§ Written request 1
In the passage on document retention policies below, which parties does it say there are valid reasons to protect information from? List every one.

§ Source passage
Legally Defensible Data Remediation

A document retention policy is in reality a document destruction policy.  Therefore, a key reason for an organization to adopt a document retention policy is to establish a program for the deletion/destruction of information that is not required for business, regulatory and other needs.  This reality is made necessary by the fact that digital information is growing at an unprecedented rate and that much of it is contained in “unstructured” storage such as email, SharePoint and shared network drives.  Data hoarding not only increases direct information technology costs but it presents other substantial risks and costs to an organization ranging from discovery of “smoking gun” documents during investigation, litigation or audit; to reputational damage from information security breaches (hacking).

Document retention/destruction policies have long been recognized as a good business practice.  Inherent in the practice is the notion that information has a life cycle and that there are valid reasons to protect that information from competitors, thieves, snoops and even government investigators.  In the context of an appeal of an obstruction of justice conviction against Arthur Andersen LLP, this practice was blessed by the U.S. Supreme Court.  Chief Justice William Rehnquist delivered the opinion of the Court:

‘Document Retention Policies,’ which are created in part to keep certain information from getting into the hands of others, including the Government, are common in business.  It is, of course, not wrongful for a manager to instruct his employees to comply with a valid document retention policy under ordinary circumstances.

Dataset rows
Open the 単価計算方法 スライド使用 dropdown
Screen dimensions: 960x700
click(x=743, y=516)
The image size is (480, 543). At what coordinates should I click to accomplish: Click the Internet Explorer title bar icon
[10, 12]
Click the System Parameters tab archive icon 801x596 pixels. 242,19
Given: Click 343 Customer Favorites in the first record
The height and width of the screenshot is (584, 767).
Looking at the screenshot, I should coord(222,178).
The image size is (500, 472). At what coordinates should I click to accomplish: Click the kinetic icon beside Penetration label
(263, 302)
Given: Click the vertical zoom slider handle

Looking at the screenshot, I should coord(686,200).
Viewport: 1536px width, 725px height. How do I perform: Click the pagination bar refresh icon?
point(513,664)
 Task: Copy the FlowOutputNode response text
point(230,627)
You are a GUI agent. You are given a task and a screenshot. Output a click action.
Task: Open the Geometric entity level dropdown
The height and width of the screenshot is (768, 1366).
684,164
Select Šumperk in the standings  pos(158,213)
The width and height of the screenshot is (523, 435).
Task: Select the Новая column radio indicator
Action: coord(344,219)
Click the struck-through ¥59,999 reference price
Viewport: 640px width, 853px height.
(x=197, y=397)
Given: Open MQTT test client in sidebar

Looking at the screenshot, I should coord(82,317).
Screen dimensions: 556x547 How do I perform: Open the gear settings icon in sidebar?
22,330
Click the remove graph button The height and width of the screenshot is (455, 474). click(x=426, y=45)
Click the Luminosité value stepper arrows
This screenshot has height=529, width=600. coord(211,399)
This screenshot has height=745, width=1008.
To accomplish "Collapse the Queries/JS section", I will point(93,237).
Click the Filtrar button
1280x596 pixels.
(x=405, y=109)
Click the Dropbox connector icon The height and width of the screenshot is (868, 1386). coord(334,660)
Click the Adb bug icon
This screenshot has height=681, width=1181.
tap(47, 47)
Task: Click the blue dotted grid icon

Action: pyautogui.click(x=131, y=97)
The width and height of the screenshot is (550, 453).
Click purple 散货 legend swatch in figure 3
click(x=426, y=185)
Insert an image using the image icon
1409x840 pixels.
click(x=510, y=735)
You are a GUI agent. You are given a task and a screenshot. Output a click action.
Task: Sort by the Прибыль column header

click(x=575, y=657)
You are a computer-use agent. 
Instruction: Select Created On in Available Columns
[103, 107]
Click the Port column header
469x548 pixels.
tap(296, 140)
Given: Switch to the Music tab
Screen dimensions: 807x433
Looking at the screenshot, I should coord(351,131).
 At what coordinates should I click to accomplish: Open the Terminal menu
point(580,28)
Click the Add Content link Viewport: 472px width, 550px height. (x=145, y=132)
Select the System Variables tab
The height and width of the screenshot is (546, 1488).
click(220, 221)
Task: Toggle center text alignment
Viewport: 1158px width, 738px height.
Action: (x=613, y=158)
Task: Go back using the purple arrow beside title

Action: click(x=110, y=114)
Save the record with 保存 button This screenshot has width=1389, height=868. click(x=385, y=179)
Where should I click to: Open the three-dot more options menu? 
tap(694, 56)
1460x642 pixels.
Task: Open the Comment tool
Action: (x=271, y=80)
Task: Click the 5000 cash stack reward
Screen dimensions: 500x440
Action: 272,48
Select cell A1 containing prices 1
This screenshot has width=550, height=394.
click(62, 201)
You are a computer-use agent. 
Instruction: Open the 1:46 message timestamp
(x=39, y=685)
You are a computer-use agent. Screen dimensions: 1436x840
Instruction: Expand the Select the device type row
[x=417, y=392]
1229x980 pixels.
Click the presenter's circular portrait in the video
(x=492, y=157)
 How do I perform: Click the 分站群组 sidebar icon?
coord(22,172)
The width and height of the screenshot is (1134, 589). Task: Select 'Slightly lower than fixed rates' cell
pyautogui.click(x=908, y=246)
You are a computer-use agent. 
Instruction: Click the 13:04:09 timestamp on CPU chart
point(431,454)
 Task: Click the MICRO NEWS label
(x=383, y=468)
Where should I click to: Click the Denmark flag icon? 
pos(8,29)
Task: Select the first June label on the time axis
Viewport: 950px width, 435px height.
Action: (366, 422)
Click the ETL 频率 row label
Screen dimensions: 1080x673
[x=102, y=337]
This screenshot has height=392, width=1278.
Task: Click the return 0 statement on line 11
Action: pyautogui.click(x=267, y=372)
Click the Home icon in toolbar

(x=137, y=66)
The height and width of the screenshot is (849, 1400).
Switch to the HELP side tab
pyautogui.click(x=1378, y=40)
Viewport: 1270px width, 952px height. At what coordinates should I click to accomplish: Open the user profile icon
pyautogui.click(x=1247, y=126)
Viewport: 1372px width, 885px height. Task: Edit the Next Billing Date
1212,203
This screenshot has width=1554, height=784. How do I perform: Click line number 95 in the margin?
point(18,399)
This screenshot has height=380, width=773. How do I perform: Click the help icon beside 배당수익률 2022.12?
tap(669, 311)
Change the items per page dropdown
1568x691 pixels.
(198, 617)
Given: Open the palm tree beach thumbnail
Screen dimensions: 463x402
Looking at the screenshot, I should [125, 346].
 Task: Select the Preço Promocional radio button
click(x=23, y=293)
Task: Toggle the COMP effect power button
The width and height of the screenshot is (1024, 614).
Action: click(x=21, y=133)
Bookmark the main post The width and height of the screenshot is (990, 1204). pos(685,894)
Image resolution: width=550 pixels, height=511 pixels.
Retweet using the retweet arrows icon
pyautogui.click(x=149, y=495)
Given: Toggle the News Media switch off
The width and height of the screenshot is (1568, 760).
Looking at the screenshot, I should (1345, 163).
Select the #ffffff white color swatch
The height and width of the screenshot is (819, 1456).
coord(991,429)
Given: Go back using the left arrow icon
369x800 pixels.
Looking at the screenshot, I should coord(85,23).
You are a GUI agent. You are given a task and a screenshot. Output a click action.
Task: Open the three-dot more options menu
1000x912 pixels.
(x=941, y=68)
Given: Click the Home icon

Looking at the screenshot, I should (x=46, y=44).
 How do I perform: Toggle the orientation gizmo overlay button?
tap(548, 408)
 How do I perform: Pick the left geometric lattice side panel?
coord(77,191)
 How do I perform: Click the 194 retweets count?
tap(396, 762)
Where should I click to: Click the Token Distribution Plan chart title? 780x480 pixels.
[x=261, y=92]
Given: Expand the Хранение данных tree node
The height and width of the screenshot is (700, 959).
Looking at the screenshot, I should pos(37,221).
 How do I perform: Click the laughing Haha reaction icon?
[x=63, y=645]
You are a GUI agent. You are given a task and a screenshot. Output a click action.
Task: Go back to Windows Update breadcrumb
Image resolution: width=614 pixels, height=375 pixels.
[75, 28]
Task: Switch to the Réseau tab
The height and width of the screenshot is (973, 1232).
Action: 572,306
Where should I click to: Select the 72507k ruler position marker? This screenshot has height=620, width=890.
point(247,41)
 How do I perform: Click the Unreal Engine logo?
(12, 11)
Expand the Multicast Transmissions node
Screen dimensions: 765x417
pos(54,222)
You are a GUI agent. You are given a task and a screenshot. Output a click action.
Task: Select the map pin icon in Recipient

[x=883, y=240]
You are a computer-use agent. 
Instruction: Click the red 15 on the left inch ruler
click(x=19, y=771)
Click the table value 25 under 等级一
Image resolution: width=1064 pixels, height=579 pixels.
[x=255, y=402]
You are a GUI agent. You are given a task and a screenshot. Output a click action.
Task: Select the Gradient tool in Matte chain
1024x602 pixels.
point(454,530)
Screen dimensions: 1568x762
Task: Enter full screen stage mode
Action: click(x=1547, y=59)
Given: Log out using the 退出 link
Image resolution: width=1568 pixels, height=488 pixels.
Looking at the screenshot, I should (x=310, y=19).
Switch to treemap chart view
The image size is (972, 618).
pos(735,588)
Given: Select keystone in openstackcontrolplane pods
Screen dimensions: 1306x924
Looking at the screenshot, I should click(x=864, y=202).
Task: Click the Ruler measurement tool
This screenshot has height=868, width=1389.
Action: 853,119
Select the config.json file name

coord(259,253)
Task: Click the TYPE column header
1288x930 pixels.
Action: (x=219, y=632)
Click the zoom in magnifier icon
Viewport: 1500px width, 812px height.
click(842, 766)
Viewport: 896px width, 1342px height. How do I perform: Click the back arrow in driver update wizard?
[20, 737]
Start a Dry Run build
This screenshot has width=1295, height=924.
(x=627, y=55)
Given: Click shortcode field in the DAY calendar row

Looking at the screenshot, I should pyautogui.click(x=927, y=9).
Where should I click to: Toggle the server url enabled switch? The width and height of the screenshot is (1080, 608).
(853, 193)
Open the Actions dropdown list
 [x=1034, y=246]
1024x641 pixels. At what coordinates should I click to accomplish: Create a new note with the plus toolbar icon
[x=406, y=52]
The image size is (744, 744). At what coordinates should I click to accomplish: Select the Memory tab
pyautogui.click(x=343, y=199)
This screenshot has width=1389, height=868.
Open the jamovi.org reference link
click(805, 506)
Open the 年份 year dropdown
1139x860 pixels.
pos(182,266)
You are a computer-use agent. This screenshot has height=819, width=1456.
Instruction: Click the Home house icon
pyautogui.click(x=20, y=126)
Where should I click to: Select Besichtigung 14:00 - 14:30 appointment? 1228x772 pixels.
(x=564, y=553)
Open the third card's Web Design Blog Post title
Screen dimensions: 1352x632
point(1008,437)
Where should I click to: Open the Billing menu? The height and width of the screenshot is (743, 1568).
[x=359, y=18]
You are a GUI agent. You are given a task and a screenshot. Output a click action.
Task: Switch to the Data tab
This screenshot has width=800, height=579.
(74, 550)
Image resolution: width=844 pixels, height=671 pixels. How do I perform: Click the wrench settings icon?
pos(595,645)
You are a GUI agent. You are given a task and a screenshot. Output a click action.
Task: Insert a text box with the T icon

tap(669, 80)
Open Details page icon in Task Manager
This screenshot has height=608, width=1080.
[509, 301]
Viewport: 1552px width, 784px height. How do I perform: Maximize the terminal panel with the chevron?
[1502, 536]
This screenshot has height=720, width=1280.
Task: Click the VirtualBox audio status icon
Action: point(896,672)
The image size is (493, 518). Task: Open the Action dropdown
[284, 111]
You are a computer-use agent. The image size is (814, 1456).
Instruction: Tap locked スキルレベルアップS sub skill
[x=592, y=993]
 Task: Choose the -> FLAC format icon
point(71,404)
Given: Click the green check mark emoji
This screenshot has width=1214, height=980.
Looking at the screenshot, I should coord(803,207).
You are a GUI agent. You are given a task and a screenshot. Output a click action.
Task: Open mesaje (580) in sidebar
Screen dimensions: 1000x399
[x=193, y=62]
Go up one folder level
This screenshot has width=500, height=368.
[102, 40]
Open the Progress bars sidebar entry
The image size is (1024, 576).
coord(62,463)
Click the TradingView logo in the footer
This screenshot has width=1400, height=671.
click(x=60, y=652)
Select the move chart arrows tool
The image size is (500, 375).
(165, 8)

§ Written request 2
Return the entries above verbatim, from the line containing "Go up one folder level" through the final entry line, both included.

§ Full response 1
- competitors
- thieves
- snoops
- government investigators

§ Full response 2
Go up one folder level
This screenshot has width=500, height=368.
[102, 40]
Open the Progress bars sidebar entry
The image size is (1024, 576).
coord(62,463)
Click the TradingView logo in the footer
This screenshot has width=1400, height=671.
click(x=60, y=652)
Select the move chart arrows tool
The image size is (500, 375).
(165, 8)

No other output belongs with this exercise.